In questi quattro mesi è stata pertanto registrata una crescita del 40% rispetto al periodo gennaio-aprile 2022 e del 166% rispetto a luglio-ottobre 2021. Tali risultati derivano anche dalla sinergia delle attività di comunicazione e dall’integrazione delle customer base. In particolare, tra giugno e ottobre 2022, più di 1.200 nuovi investitori hanno effettuato la registrazione su Trusters, superando il risultato del periodo gennaio-maggio (ca. 850 nuovi investitori) I risultati aggregati delle due società indicano una raccolta complessiva pari a 125.454.000 di euro e più di 77.000 utenti registrati; la sola raccolta aggregata del 2021 ammonta a oltre 41 milioni di euro. Di seguito è riportata la tabella con i principali KPI (Key Performance Indicator) dell’operazione, aggiornati a novembre 2022.
L’acquisizione di Trusters, infine, consente a CrowdFundMe di incorporare un comprovato know-how verticalizzato sul settore immobiliare, il quale rappresenta un mercato particolarmente dinamico e dalle grandi potenzialità in questo periodo storico: il settore del Real Estate Crowdfunding italiano, nel 2021, ha registrato un valore pari a 99 milioni di euro contro i 65 milioni del 2020 (+52,3%).

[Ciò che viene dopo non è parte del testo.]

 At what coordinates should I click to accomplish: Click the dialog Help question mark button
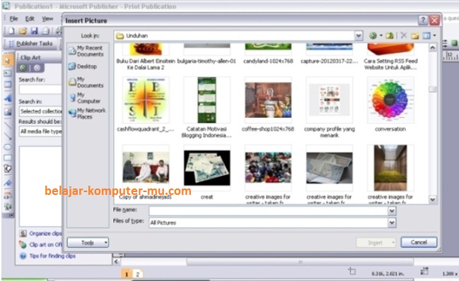(423, 20)
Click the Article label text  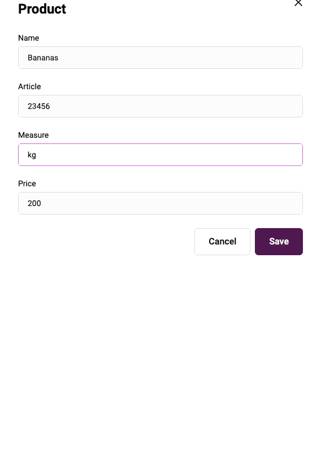pos(29,86)
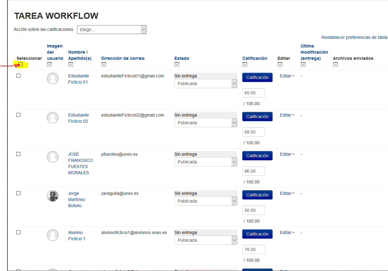Click Calificación button for José Francisco Fuentes
Image resolution: width=388 pixels, height=271 pixels.
pyautogui.click(x=257, y=156)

“L’acquisizione, oggi formalmente perfezionata ma che è operativa da giugno, ha già mostrato la validità della nostra strategia di crescita per vie esogene”, ha dichiarato Tommaso Baldissera Pacchetti, presidente e amministratore delegato di CrowdFundMe. “Trusters, grazie alla sinergia della comunicazione e all’integrazione delle customer base, ha infatti registrato una sensibile crescita degli investimenti fino ad arrivare al record storico di 1,8 milioni mensili, registrati a ottobre. Questa operazione straordinaria, che ci rende il primo gruppo fintech italiano focalizzato sulla finanza alternativa, permette inoltre a CrowdFundMe di offrire agli investitori ulteriori possibilità per diversificare il portafoglio, tramite il Lending Crowdfunding e progetti immobiliari che vertono su orizzonti temporali brevi in termini di ritorno economico”.
“L’acquisizione di CrowdFundMe è la naturale conseguenza della nostra volontà di proseguire con una crescita strutturata e di qualità”, ha aggiunto Andrea Maffi, amministratore delegato di Trusters. “In particolare, il nostro obiettivo è affermarci nel Crowdinvesting come player di riferimento non solo nel settore degli investimenti immobiliari. Grazie a questa operazione strategica con CrowdFundMe, siamo in grado di offrire un ampio pacchetto di servizi caratterizzato da nuove opportunità di diversificazione finanziaria”.